Task item:
Filter the data for lines with the word "agent" and copy those lines.

Entries supplied:
* * * *
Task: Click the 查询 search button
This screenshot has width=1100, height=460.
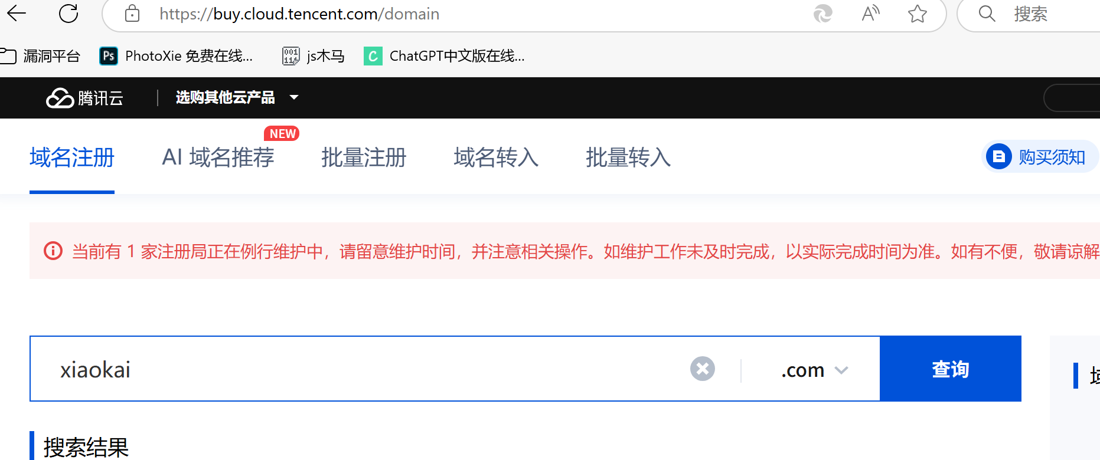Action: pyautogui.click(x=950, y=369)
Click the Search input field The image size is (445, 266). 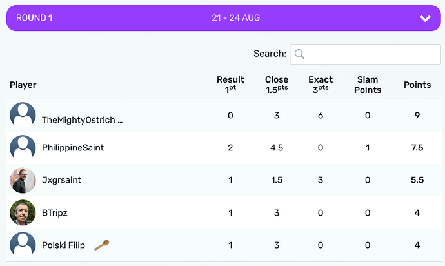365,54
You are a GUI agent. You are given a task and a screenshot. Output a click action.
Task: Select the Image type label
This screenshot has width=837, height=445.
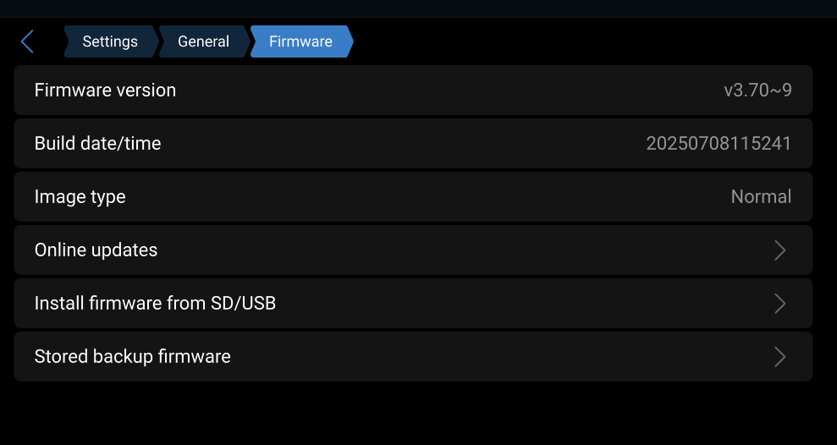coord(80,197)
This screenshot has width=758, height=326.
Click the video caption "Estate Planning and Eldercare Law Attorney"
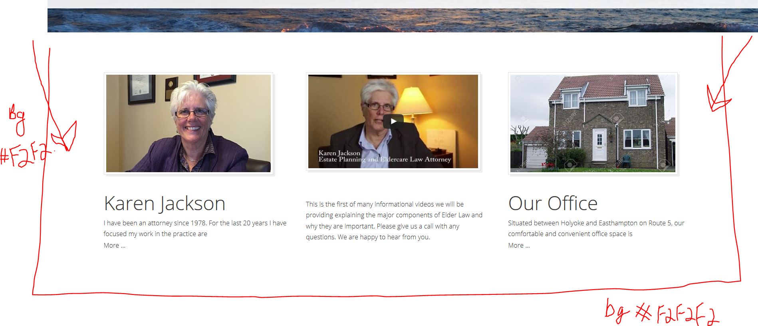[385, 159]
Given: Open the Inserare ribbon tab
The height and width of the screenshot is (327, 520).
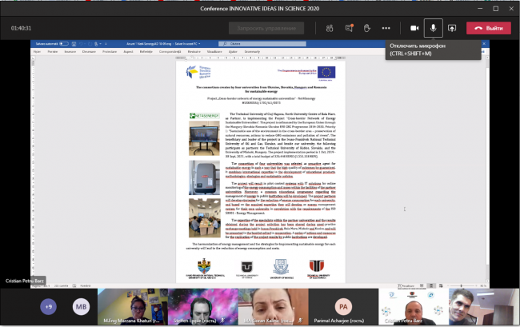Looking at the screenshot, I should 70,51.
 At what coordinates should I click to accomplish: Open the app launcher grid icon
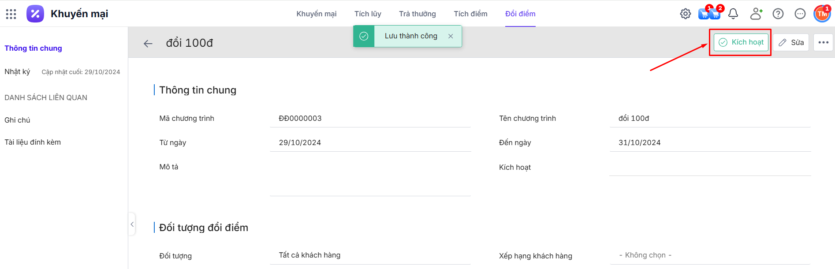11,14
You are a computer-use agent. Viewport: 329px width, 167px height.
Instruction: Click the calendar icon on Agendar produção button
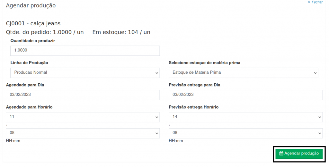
* * * *
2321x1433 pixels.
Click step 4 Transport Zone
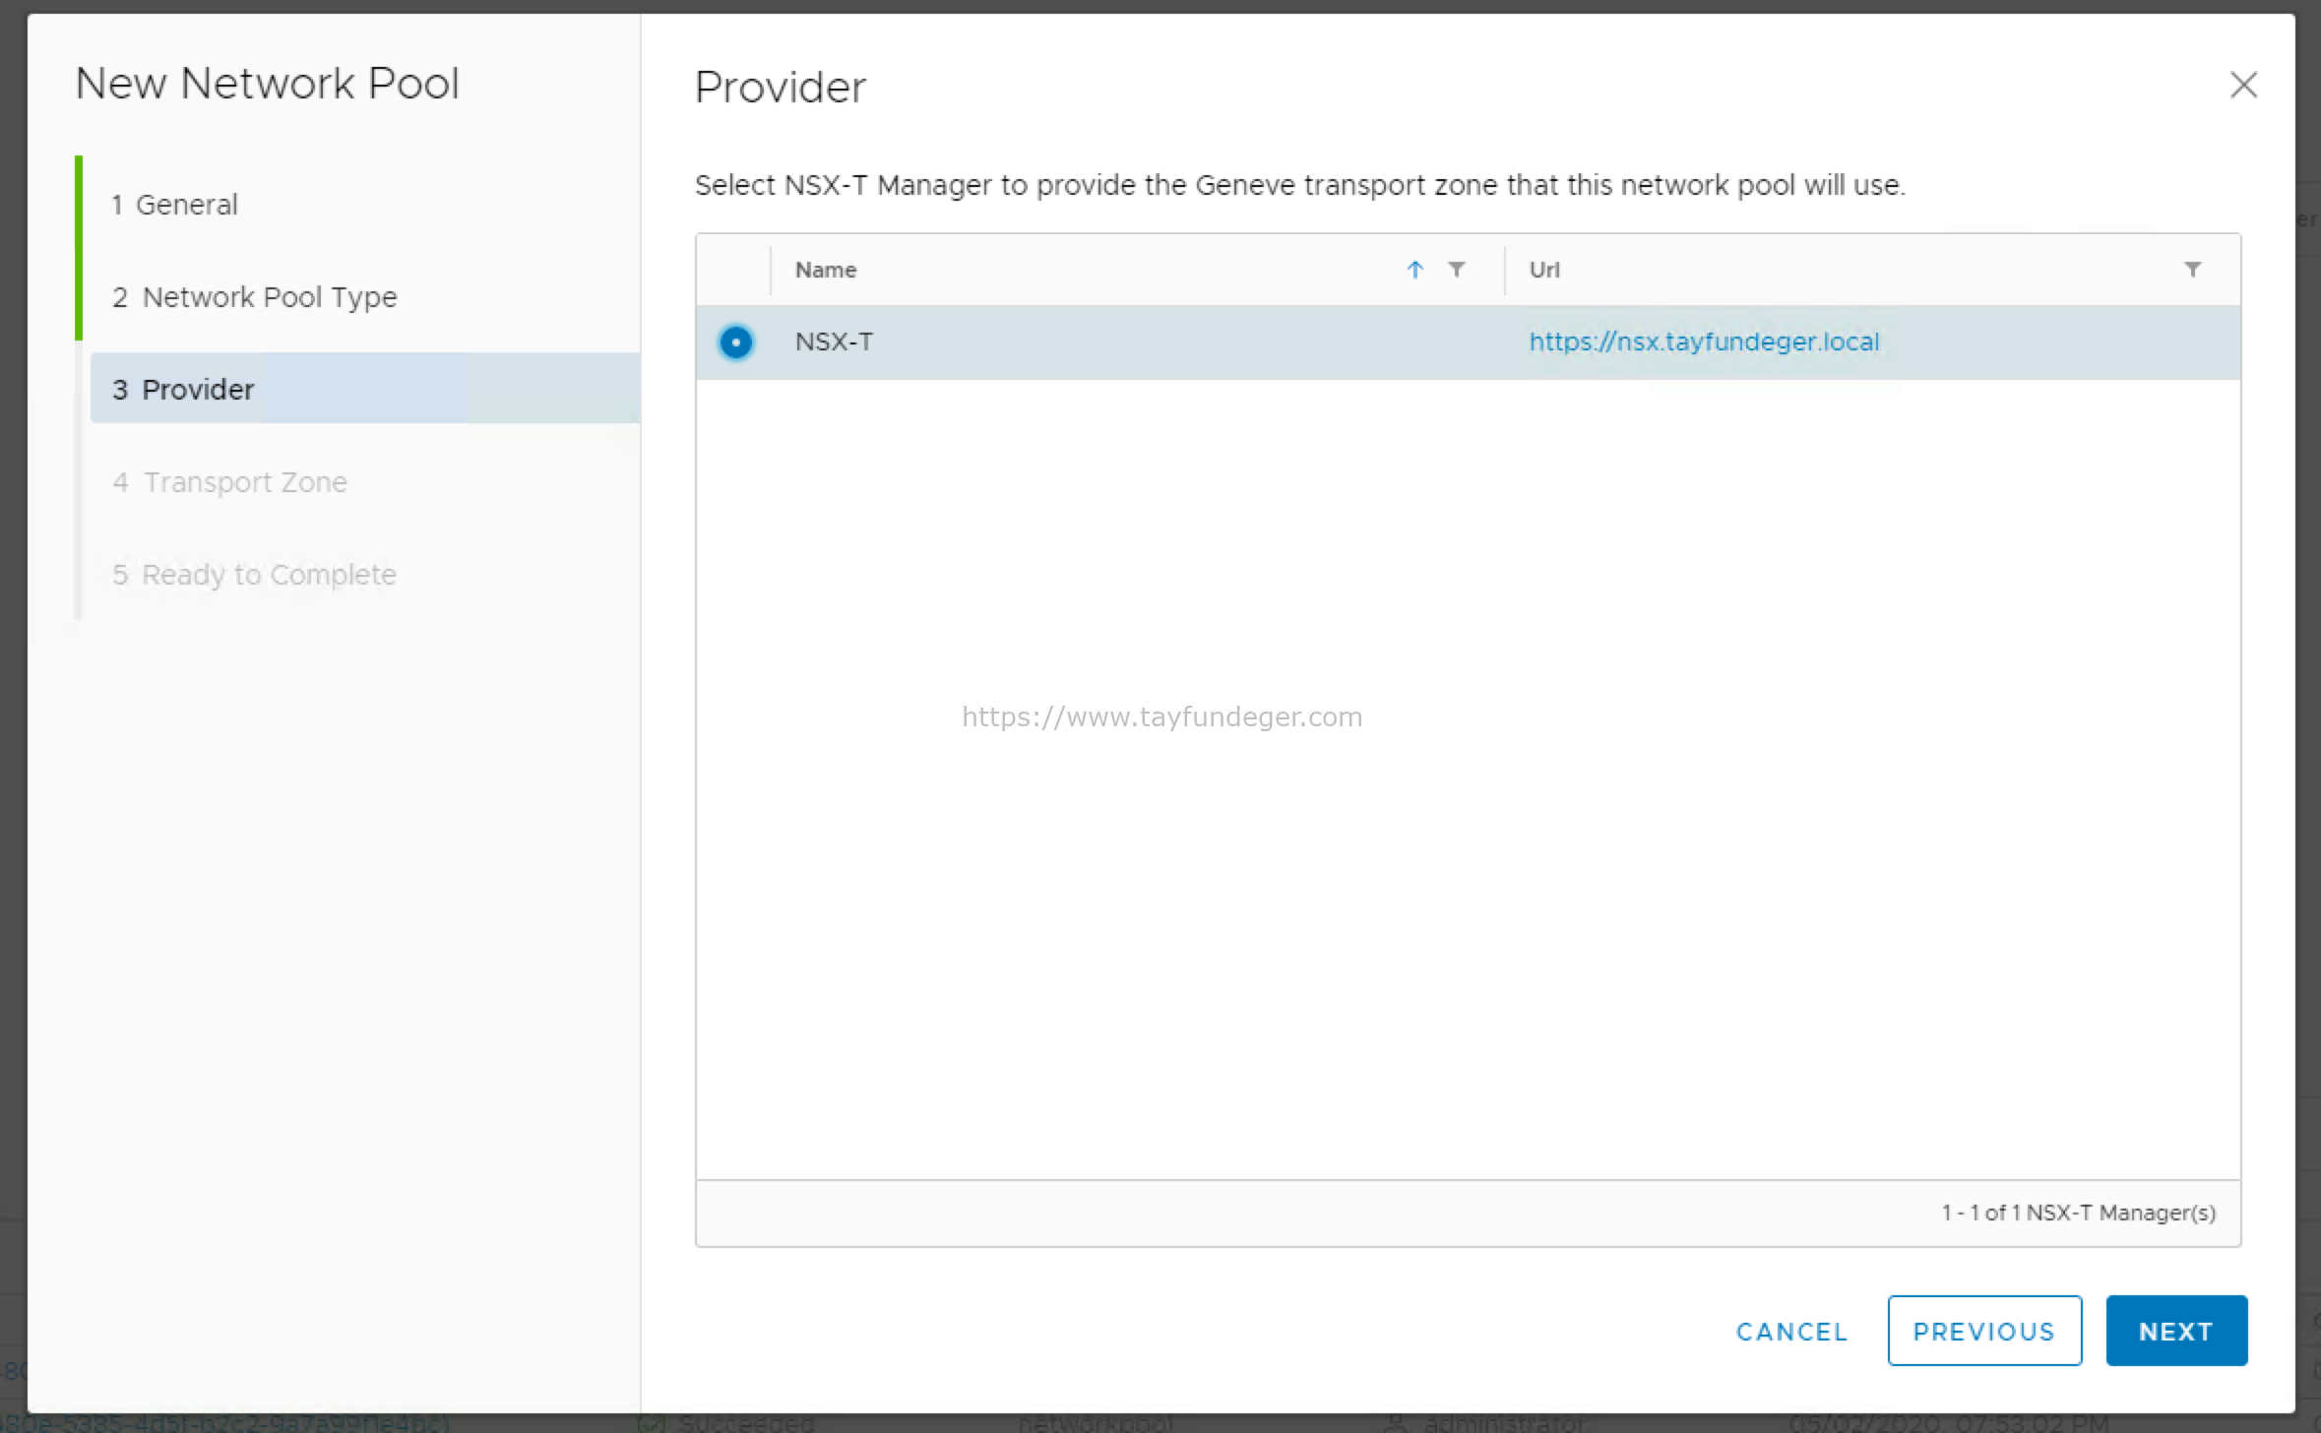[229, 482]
* * * *
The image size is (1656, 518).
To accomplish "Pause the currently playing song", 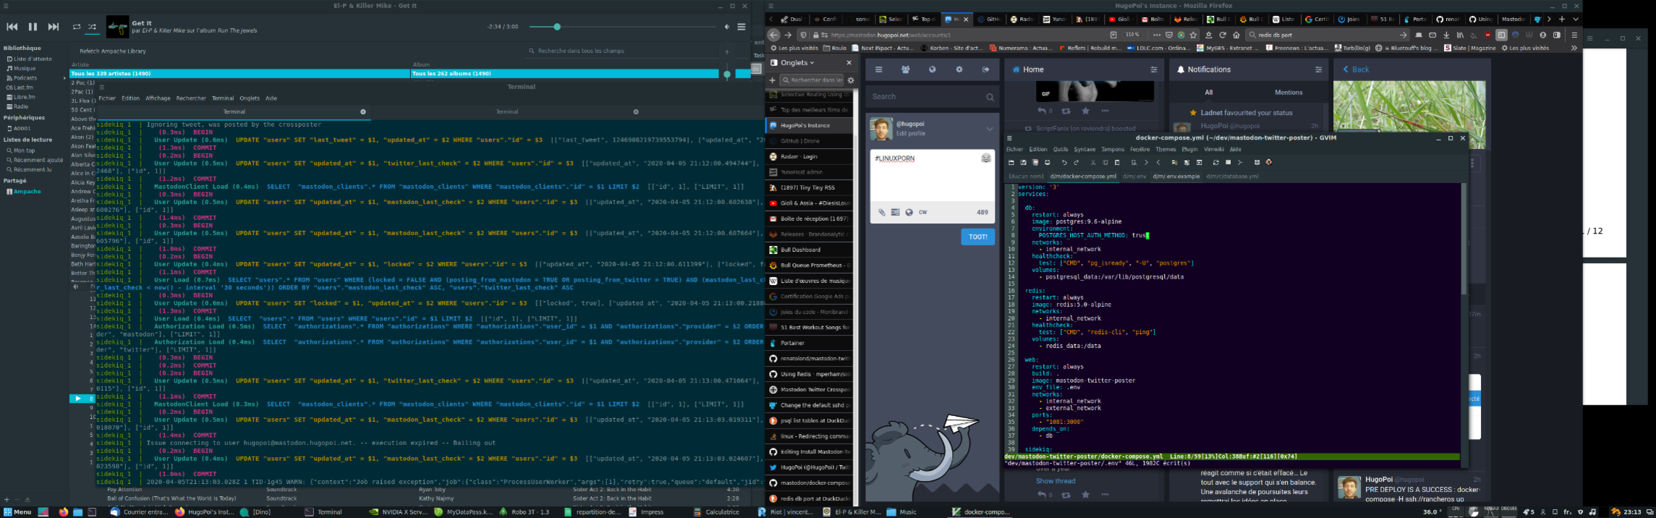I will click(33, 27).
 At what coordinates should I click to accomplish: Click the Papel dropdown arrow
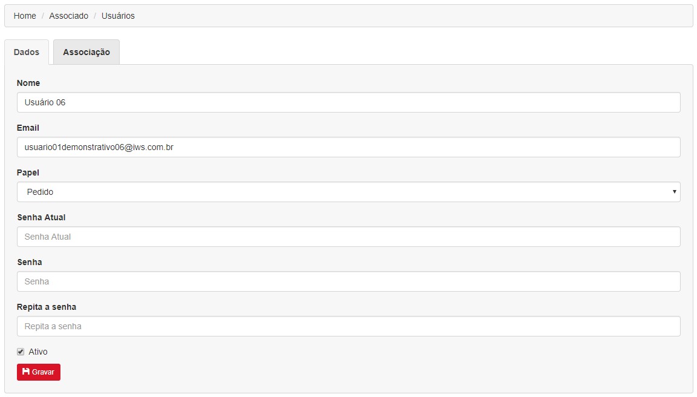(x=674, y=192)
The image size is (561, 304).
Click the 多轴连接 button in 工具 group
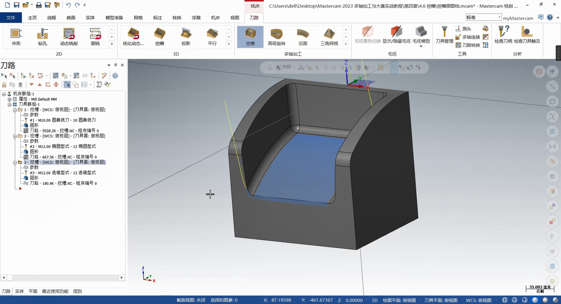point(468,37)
* * * *
Solution to this problem:
You are a GUI agent. You are given a task and a screenshot. Output a click action.
You are a computer-use agent. Viewport: 329px width, 167px height.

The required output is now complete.